Notre assemblée a fait inscrire en dur dans la loi que la réforme devra « tenir compte des spécificités de la police judiciaire ». Vous avez eu, monsieur le ministre, des propos rassurants, notamment sur la question de l'indépendance des magistrats dans la direction de l'instruction. Nous espérons que ces engagements permettront de réformer sereinement notre police. Car oui, l'évolution de cette dernière est nécessaire !
Les travaux menés pour cadrer l'usage de l'amende forfaitaire étaient aussi bienvenus. Le projet initial soulevait des inquiétudes en raison de son caractère très général. La rédaction par nos rapporteurs de l'article 14, qui limite strictement le champ d'application du dispositif, est, là aussi, de nature à nous rassurer. L'amendement du Gouvernement adopté en séance a complété le dispositif. La solution retenue me paraît plus sage au regard des principes qui gouvernent notre justice.
L'une des innovations du texte soulève néanmoins des interrogations : il s'agit de la création de la nouvelle fonction d'assistant d'enquête. L'analogie avec les greffiers est séduisante, mais elle présente aussi son lot de questionnements. Comment seront-ils formés et encadrés ? Comment seront-ils rémunérés ? Comment seront-ils répartis ? Comment seront-ils contrôlés ? Des échanges ont eu lieu en séance ; je ne crois pas qu'il faille renoncer à l'institution de ces nouveaux personnels, mais il faudra veiller à la manière dont ils seront mis en place.
Au terme de nos échanges, il reste cependant quelques sujets d'interrogation, voire quelques regrets.
Notre collègue Roger Karoutchi l'a évoqué très justement dès la discussion générale : la police et la justice se plaignent souvent l'une de l'autre, au point parfois de s'opposer, alors qu'il y aurait lieu de les penser ensemble.
M. Roger Karoutchi.
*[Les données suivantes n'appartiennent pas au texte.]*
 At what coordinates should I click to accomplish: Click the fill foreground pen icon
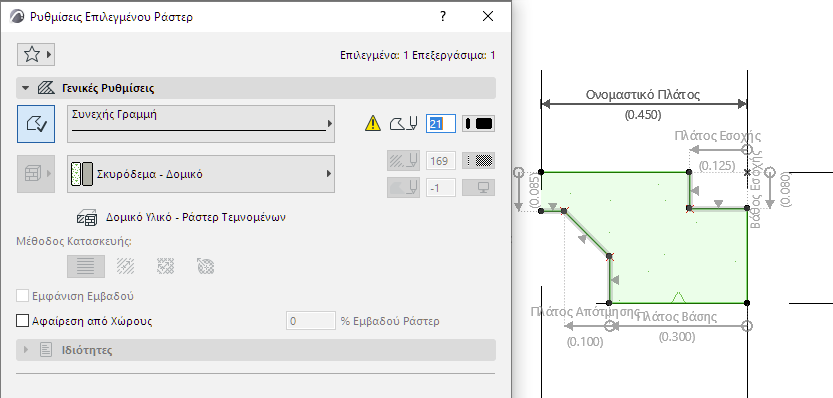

C'est vrai !
Mme Nathalie Delattre. De ce point de vue, ce texte donne le sentiment d'une occasion manquée, un sentiment largement renforcé par la manière dont les irrecevabilités ont été appliquées à nos amendements.
J'en veux pour exemple un amendement que j'avais déposé et qui tendait à reprendre les dispositions de ma proposition de loi visant à permettre aux différentes associations d'élus de se constituer partie civile pour soutenir pleinement, au pénal, un édile victime d'agression. Cet amendement a été déclaré irrecevable, car ne s'inscrivant pas dans le périmètre de la loi. Je comprends évidemment le raisonnement qui a conduit à une telle décision dès lors que nous n'examinons pas un texte touchant à la question du procès. Mais nous voyons aussi la limite de l'exercice qu'aura représenté cette loi de programmation. D'un côté, nous adoptons un article 7 bis qui vise à renforcer la protection pénale des élus. De l'autre, nous ne pouvons pas examiner d'autres dispositifs ayant la même finalité, au motif qu'il y serait question de l'organisation du procès, domaine relevant du ministère de la justice, et non de l'intérieur.
Ce cloisonnement d'ordre quasi administratif est regrettable. Il a d'ailleurs parfois mené à des confusions sur d'autres débats également importants. Mais il est vrai qu'une partie importante des articles du projet de loi initialement déposé au mois de mars dernier n'ont pas été retenus dans la version finale qui nous a été présentée ; je pense notamment à un important volet sur la justice.
Cette loi de programmation n'est qu'une première étape. Nous attendons beaucoup des prochains textes qui devraient nous être présentés – nous l'espérons ! – rapidement.
Dans cette attente, notre groupe, dans sa grande majorité, se prononcera en faveur de ce texte. (Applaudissements sur les travées du groupe RDSE, ainsi que sur des travées du groupe RDPI et au banc de la commission.)